Longe line futurities for two year olds

[QUOTE=Simkie;7934568]
I’m going to call those the typical corn spots roans get? I really, really hope those aren’t spur marks :([/QUOTE]

But corn marks are typically from some kind of injury. In roans, when the hair grows back from scrapes, cuts, etc, it grows back solid, and is called a corn mark. So it looks awfully suspicious to have a big patch of corn marks exactly where a spur would hit the horse, and almost none anywhere else on the body.

[QUOTE=epowers;7934743]
But corn marks are typically from some kind of injury. In roans, when the hair grows back from scrapes, cuts, etc, it grows back solid, and is called a corn mark. So it looks awfully suspicious to have a big patch of corn marks exactly where a spur would hit the horse, and almost none anywhere else on the body.[/QUOTE]

Not always, though. I had a roan mare who’d pop with corn marks at every shed, unrelated to any injury.

But the location and number on this guy sure does look suspicious, as you say. :frowning:

http://pennbrookfarm.net/gallery3/index.php/Performance-Horse-News/RANCH-2 thankfully some look like this ( Kim is our former renter of our tenant house). Kim is a champion barrel racer/ pole bender and this is her next barrel horse ( aka bred to MOVE not shuffle).

And watch how their tails don’t move. Something’s up with that as well.

[QUOTE=back in the saddle;7935020]
And watch how their tails don’t move. Something’s up with that as well.[/QUOTE]

Google numbing of horse tails. Not pretty.

[QUOTE=CrowneDragon;7933811]
I can’t gripe too much about the longe line classes because I still like it a lot better than the robotic 2 year old under saddle western pleasure type classes, not that I particularly like any of it.
https://www.youtube.com/watch?v=enMltPKdDDs
What can you do.[/QUOTE]

Sad and weird. I don’t understand Paint and Quarter Horse (“stock horse” breeds I guess.) Reining looks interesting but the rest of it :confused::no:

It’s strange to watch-- I just started eventing a little registered Paint mare and while she physically resembles these horses (stock type) she is extremely hot and quick and makes my TBs look like old schoolies. I guess there’s a reason she didn’t end up on the breed show circuit.

I just can’t even watch that! If they were my horses I’d be having a vet out for lameness issues. Never mind that I’ve been on a ranch with real working western horses - that is just sad.

[QUOTE=Highflyer;7939258]
It’s strange to watch-- I just started eventing a little registered Paint mare and while she physically resembles these horses (stock type) she is extremely hot and quick and makes my TBs look like old schoolies. I guess there’s a reason she didn’t end up on the breed show circuit.[/QUOTE]

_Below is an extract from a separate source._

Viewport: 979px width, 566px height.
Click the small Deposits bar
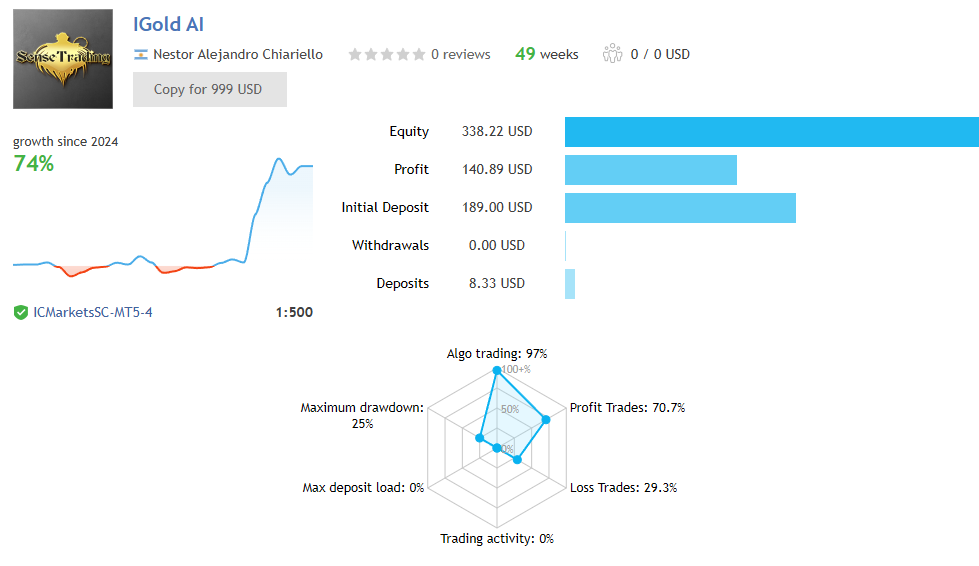click(x=570, y=284)
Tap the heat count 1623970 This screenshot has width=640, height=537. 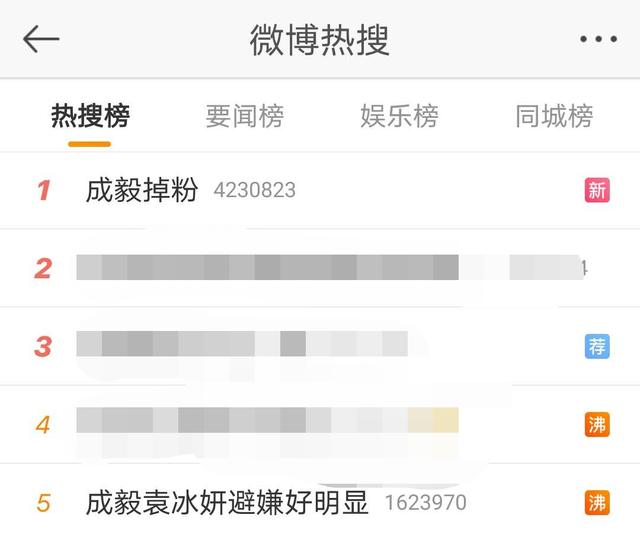tap(426, 503)
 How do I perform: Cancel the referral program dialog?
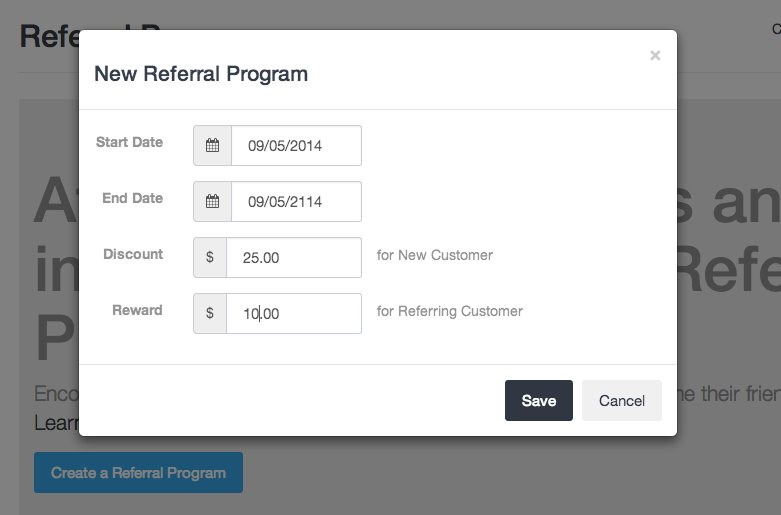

Could have been bred for barrel racing / pole bending

[QUOTE=Simkie;7933569]
My confusion with this post as well. APHA has had yearling longe line classes for years…

Complete with fake tails and all:

https://www.youtube.com/watch?v=XERGbXCsqtg

(I find this handler so sloppy with the longe line and terribly distracting! Wouldn’t you have a little more finesse than that?)[/QUOTE]

As far as Western Pleasure horses go Lazy Luvah is one of my favorites. Friend of mine plans to breed to him in the spring. If you watch videos of his under saddle he is one of the few that really moves out, and is really driving from the back end at the lope.

All that aside I am not a fan of yearling lunge line classes, or two year old futurities for that matter. I want to know what happened to letting babies be babies and grow up before they are started under saddle?!

[QUOTE=2tempe;7935082]
Google numbing of horse tails. Not pretty.[/QUOTE]

This is illegal. What they often do now is weight the fake tails so that it doesn’t move.

[QUOTE=camohn;7939677]
Could have been bred for barrel racing / pole bending[/QUOTE]

I suspect she was just bred because her mom had a uterus, given what her owner paid for her!